Счетовод вышел на крыльцо.
— Захар Васильич, — притрагивается к деду Никанор, — дозволь, я с тобой, а? И другое дело — с лесом-то как? Дубки-то я ведь — того?
— Лесины я тебе дарю, — устало отвечает дед. — Дарю тебе, Никанор. Оба мы с тобой от души над ними потрудились, попотели, чего же теперь с ними делать?! А вот осенью, в сентябре, ты посадишь мне за Орловым Гнездом сотню саженцев. Три дня работы, ясно?
— Ясно, Захар Васильич.
— Три дня потрудишься, не сломаешься. Бумагу направлять никакую не стану. Если мы сейчас только заикнемся о том, что я тебя в лесу выловил, то враз тебя захомутают. Сейчас подозрение могет на невинного пасть в такой неразберихе. «Кто в кого», — передразнил он счетовода, который входил в комнату. — Иди домой, Никанор.
Никанор уже понял, что дело заварилось вкрутую, неясное и оттого тревожное и тяжелое и он, Никанор, попал в него невзначай, будто тень от заплывшего облачка.
— Нет, Захар Васильич, не уйду я от тебя, дедушка. Власти все перескажу, ибо наследил я немало. Лишний след только темноты напускает. Что выручить меня хочешь, низкий поклон. Спасибо тебе.
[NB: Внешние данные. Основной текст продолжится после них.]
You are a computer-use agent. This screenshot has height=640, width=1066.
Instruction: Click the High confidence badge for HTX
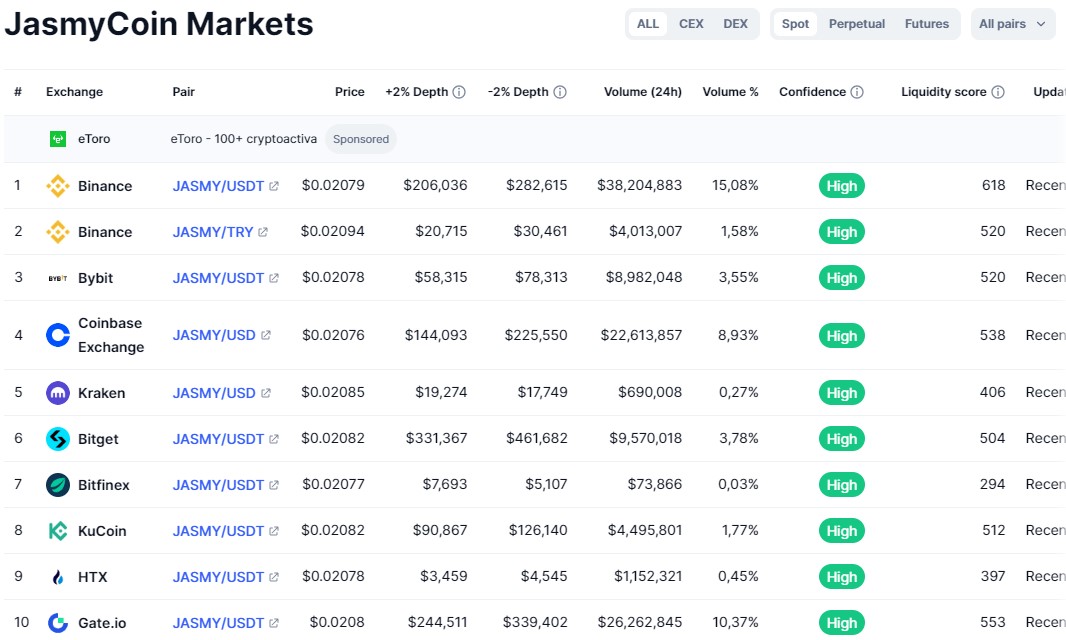(841, 577)
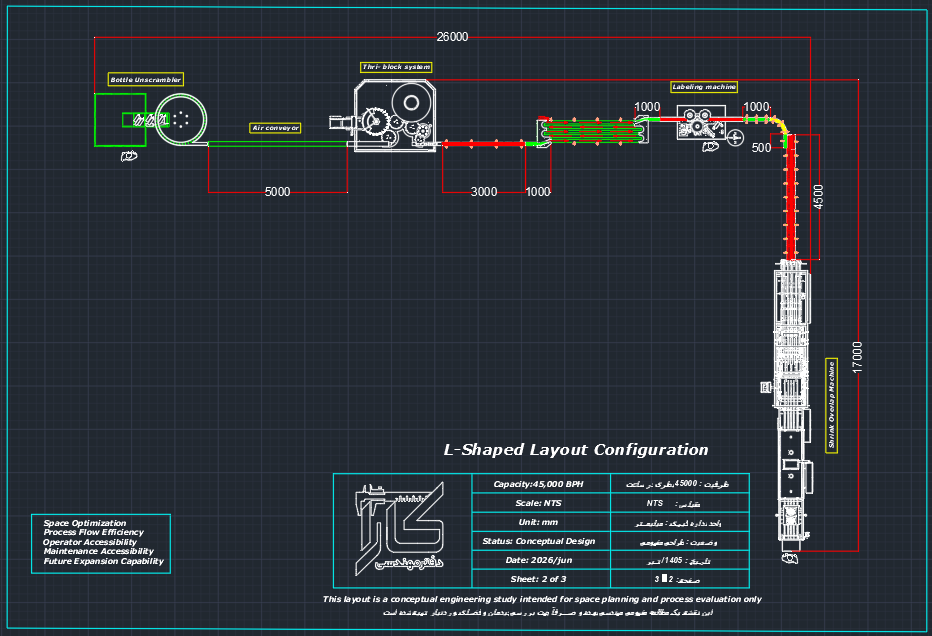This screenshot has height=636, width=932.
Task: Click the Capacity:45,000 BPH title block cell
Action: click(541, 484)
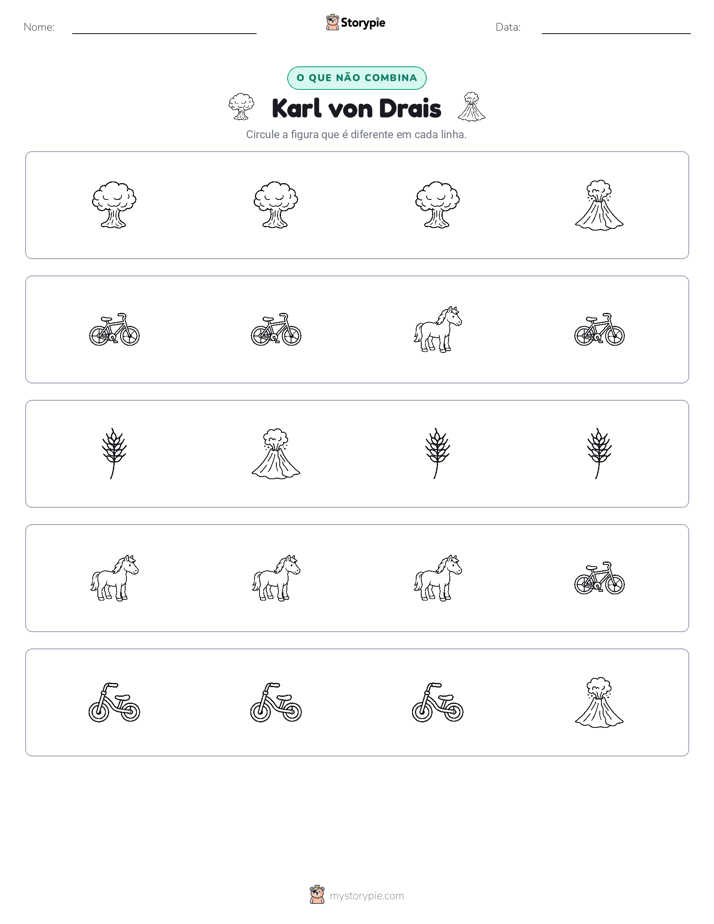This screenshot has width=714, height=924.
Task: Click the bicycle in the horses row
Action: click(x=599, y=578)
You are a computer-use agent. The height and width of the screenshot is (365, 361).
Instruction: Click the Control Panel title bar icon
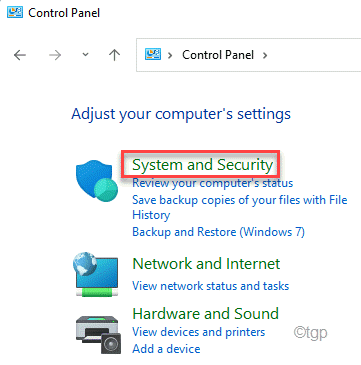coord(15,12)
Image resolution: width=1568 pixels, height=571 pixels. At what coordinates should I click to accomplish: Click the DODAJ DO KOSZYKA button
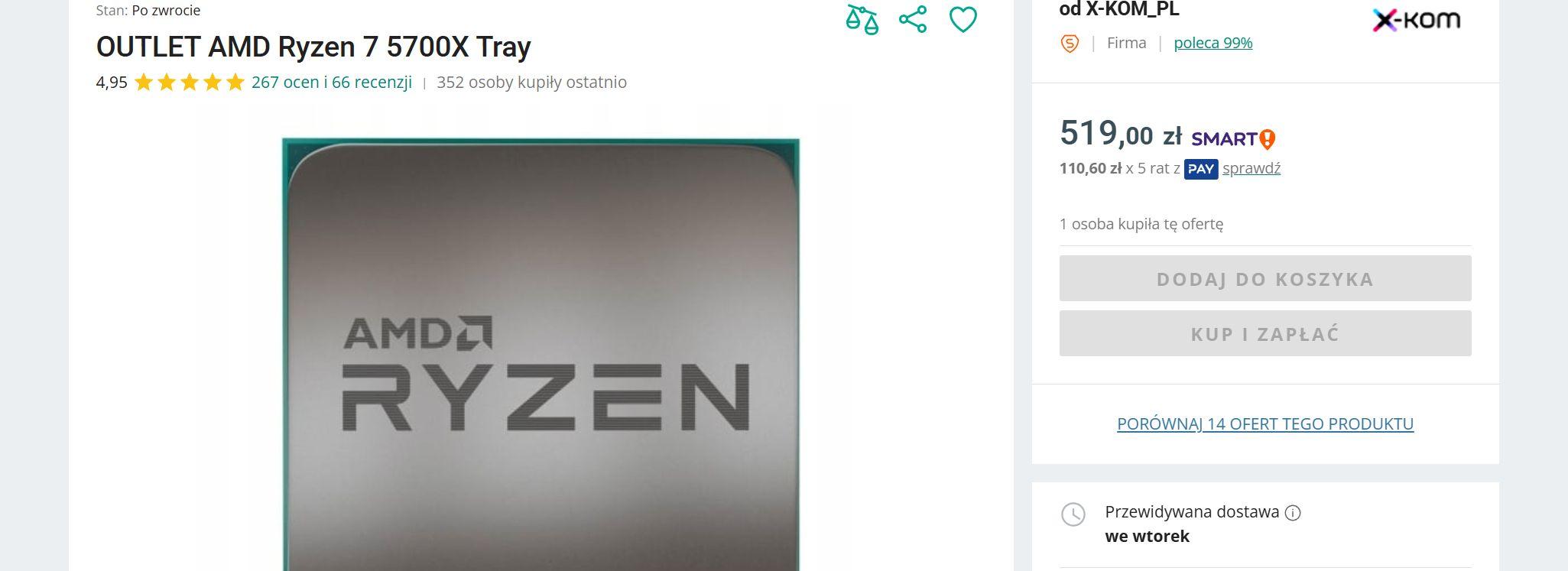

Никанор вышел из правления и забрался в тень, присел на пыльную реденькую травку. У ног его вытянулся Шарик, лизнул Никанорову руку, утомился, приклонил голову на лапы. Подошел дед, уселся рядом. Солнце перевалило далеко за полдень, раскалив землю и засушив травы, начало помаленьку краснеть, желтеть. Оно уже не занимало половину неба, а становилось круглым, похожим на всегдашнее солнце, а не на тот великий пожар, что раскинулся над землями и водами, над полями, лесами. Потянулись тени, загустели, и дед стал подремывать, размякший от бражки, жары и безделья. День даром прошел.
— Эх, жизнь-жизня, — бормочет дед, — как бы вымерло все — пустыня. Все-таки Ягеря это работа. Он в меня палил.
Вытягивались, распластывались по земле тени, и, пересекая их покой и прохладу, появились на улицах люди, старики и ребятишки, куры, гуси. Зашевелились и задвигались, а в небо поднялся и закружил коршун. Само собой, будто невзначай, как среди сна, в белесом небе проступило синькой, загустело и появилось облачко, закачалось и начало расти, набухать. В загустевшей тишине прорезались легкие звуки, шорохи и шепот, неясные, будто лепет, неуловимые трещинки, из которых просочился ветерок. Лизнул, тронул ветерок травы и погас, спрятался в тенях.